'''
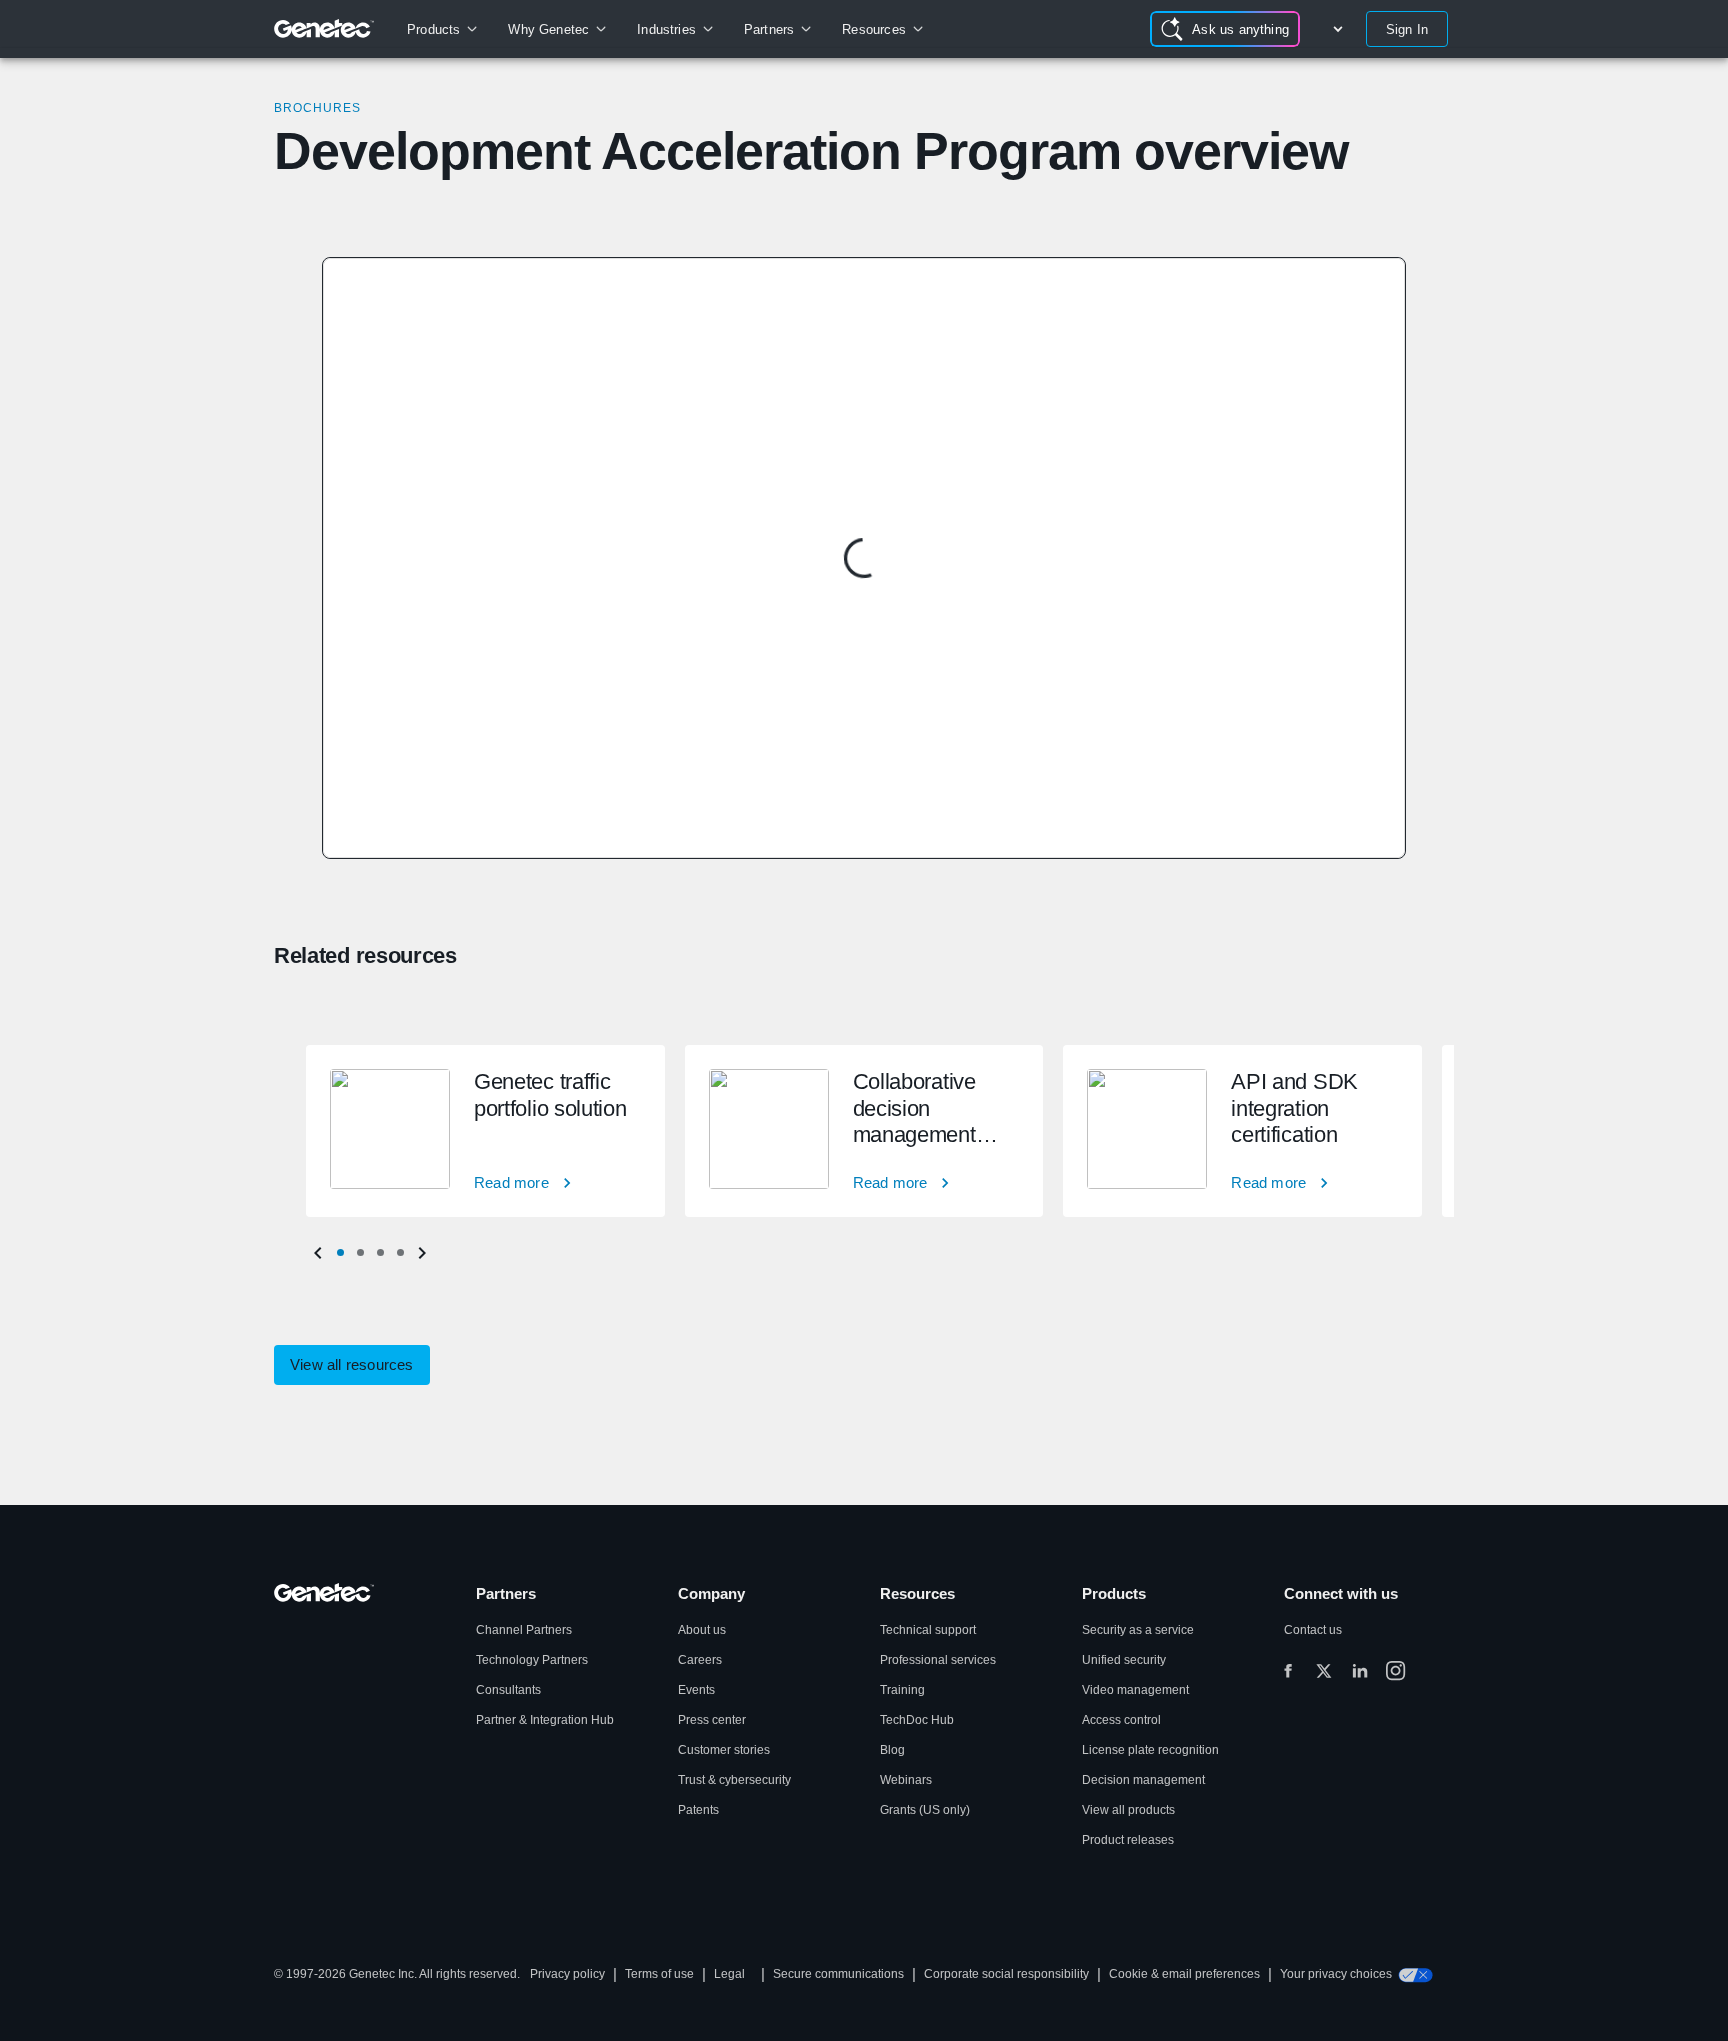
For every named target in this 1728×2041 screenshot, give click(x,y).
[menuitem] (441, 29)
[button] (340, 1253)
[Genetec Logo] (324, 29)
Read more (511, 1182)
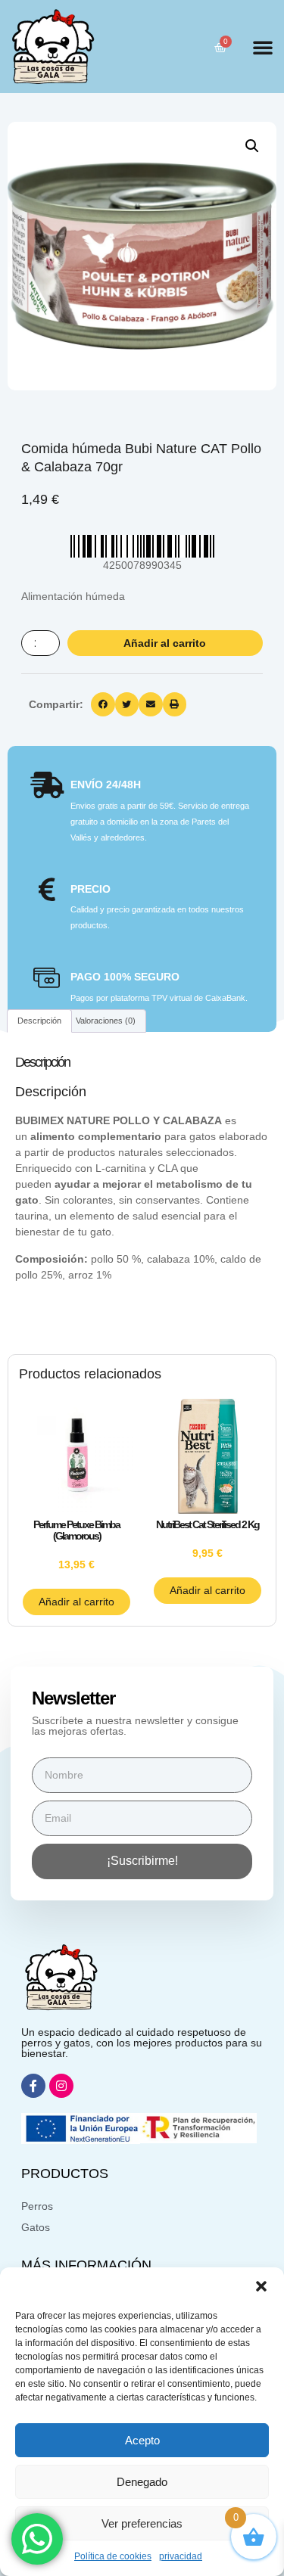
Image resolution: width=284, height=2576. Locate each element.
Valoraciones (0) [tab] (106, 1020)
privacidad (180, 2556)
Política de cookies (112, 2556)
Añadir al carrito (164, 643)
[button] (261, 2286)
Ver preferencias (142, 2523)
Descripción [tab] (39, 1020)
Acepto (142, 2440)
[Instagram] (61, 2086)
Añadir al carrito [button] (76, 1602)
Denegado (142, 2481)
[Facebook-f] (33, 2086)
'''
Please output all of the data exactly as given, omitting any images it holds.

For every named target in this 1728×2041 screenshot, give click(x,y).
[menuitem] (441, 29)
[button] (340, 1253)
[Genetec Logo] (324, 29)
Read more (511, 1182)
Image resolution: width=284, height=2576. Locate each element.
Valoraciones (0) [tab] (106, 1020)
privacidad (180, 2556)
Política de cookies (112, 2556)
Añadir al carrito (164, 643)
[button] (261, 2286)
Ver preferencias (142, 2523)
Descripción [tab] (39, 1020)
Acepto (142, 2440)
[Instagram] (61, 2086)
Añadir al carrito [button] (76, 1602)
Denegado (142, 2481)
[Facebook-f] (33, 2086)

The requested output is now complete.